Segment Start: GIVEN PASSAGE
The plaintiff has been unable to pinpoint an official acknowledgment by the NSA of the specific records sought by the plaintiff beyond those records encompassed by the Secondary Order and relating to Verizon Business Network Services. Moore, 666 F.3d at 1333 ("[I]n order to overcome an agency's Glomar response based on an official acknowledgment, the requesting plaintiff must pinpoint an agency record that both matches the plaintiff's request and has been publicly and officially acknowledged by the agency."). Accordingly, the Court finds that the NSA's Glomar response was improper insofar as the NSA has previously acknowledged that it collected telephony metadata from Verizon Business Network Services between April 25, 2013 and July 19, 2013, and proper as to all other time periods and service providers.
b) Other Electronic Communications
Although the plaintiff compiled a robust record detailing the public disclosures of the NSA's telephony metadata program, the plaintiff has made no such showing regarding any of the other electronic communications programs-the PR/TT program, the PRISM program, and the upstream collection program. Indeed, to the contrary, the plaintiff concedes that the NSA has not acknowledged a service provider with respect to the bulk collection of electronic communications. See Pl.'s Mem. at 24 (conceding that the NSA "has not specifically named any telecommunications or Internet service providers participating in its bulk electronic communications collections programs."). Nonetheless, the plaintiff claims that other official acknowledgements are sufficient to override the NSA's Glomar response because the NSA has acknowledged "the broad scope of electronic communications collected through its programs." Id. at 25. Yet, for the reasons stated above, speculation by the plaintiff regarding the scope of the programs at issue will not suffice to overcome the NSA's Glomar response. See Competitive Enter. Inst., 2015 WL 151465, at *9 (upholding Glomar response where plaintiff could "not name the specific companies that have produced this data to the government"). As a result, the plaintiff has failed in its burden to overcome the NSA's Glomar response with respect to all other electronic communications programs.
B. Improper Withholding
Although the NSA's Glomar response was improper with respect to certain Verizon Business Network Services documents, this finding does not end the inquiry into the NSA's FOIA response. The NSA makes the alternative argument that even if its Glomar response was improper as to the limited set of documents relating to Verizon Business Network Services, the terms of the Primary Order and Secondary Order do not permit the NSA to disclose any records to the plaintiff. See Mem. Further Supp. Def.'s Mot. Summ. J. ("Def.'s Reply") at 13-15, ECF No. 23.
Segment End: GIVEN PASSAGE
AIM OF THE TASK:
Reproduce verbatim the span of the NSA Glomar ruling text from "The plaintiff has been" to "and service providers.".
Segment Start: SUPPLIED INFORMATION
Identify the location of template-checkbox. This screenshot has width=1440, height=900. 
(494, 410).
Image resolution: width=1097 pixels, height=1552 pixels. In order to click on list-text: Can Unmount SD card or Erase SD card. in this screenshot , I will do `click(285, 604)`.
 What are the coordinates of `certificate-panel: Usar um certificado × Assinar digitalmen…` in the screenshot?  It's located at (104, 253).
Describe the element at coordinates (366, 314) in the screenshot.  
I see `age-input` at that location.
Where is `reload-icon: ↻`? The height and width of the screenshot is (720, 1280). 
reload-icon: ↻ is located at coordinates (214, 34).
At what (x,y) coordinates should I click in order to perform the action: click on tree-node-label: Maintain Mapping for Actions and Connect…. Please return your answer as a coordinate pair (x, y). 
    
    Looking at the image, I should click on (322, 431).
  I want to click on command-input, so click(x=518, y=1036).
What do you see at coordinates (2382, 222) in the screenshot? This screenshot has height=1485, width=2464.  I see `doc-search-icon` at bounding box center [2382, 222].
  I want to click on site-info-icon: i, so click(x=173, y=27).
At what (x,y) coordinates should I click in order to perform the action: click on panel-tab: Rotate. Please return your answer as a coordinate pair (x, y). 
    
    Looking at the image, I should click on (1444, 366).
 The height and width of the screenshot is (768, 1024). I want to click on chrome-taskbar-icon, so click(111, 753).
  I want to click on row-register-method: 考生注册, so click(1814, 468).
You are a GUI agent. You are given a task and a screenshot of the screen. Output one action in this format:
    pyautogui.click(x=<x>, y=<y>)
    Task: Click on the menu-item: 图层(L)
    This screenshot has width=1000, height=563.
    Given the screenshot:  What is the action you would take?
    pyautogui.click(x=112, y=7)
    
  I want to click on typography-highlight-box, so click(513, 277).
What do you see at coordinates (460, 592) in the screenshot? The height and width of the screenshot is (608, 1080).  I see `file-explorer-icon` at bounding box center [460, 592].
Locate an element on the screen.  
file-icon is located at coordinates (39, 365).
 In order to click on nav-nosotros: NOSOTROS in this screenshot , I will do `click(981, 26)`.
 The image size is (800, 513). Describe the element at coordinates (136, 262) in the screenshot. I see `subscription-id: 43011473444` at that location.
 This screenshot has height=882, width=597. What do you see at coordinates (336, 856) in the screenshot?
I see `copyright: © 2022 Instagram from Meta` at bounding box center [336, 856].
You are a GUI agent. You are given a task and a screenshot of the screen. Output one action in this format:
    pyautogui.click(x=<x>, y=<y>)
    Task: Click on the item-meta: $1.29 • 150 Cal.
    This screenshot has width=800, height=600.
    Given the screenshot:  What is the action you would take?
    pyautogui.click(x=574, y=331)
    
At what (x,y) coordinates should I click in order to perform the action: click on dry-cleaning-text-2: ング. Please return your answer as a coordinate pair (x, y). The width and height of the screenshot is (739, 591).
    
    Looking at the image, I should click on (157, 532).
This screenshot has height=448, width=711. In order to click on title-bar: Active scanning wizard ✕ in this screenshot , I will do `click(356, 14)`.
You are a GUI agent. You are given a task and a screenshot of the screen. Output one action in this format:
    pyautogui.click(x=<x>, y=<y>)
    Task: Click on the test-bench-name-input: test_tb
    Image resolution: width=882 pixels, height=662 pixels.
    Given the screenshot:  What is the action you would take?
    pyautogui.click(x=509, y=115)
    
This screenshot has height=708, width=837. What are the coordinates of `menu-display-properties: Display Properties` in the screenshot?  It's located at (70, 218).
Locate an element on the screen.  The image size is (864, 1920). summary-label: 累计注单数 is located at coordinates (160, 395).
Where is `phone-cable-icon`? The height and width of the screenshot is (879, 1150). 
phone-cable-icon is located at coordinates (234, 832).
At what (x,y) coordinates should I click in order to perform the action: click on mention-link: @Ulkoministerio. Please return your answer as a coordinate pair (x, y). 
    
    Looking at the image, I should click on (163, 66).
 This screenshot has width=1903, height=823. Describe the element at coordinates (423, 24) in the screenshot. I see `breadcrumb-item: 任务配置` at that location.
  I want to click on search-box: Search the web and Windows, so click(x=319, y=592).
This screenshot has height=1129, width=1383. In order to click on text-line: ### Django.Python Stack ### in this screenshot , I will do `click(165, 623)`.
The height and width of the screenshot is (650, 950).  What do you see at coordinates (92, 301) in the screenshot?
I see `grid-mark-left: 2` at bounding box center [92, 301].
Segment End: SUPPLIED INFORMATION
ANSWER TO THIS EXERCISE:
The plaintiff has been unable to pinpoint an official acknowledgment by the NSA of the specific records sought by the plaintiff beyond those records encompassed by the Secondary Order and relating to Verizon Business Network Services. Moore, 666 F.3d at 1333 ("[I]n order to overcome an agency's Glomar response based on an official acknowledgment, the requesting plaintiff must pinpoint an agency record that both matches the plaintiff's request and has been publicly and officially acknowledged by the agency."). Accordingly, the Court finds that the NSA's Glomar response was improper insofar as the NSA has previously acknowledged that it collected telephony metadata from Verizon Business Network Services between April 25, 2013 and July 19, 2013, and proper as to all other time periods and service providers.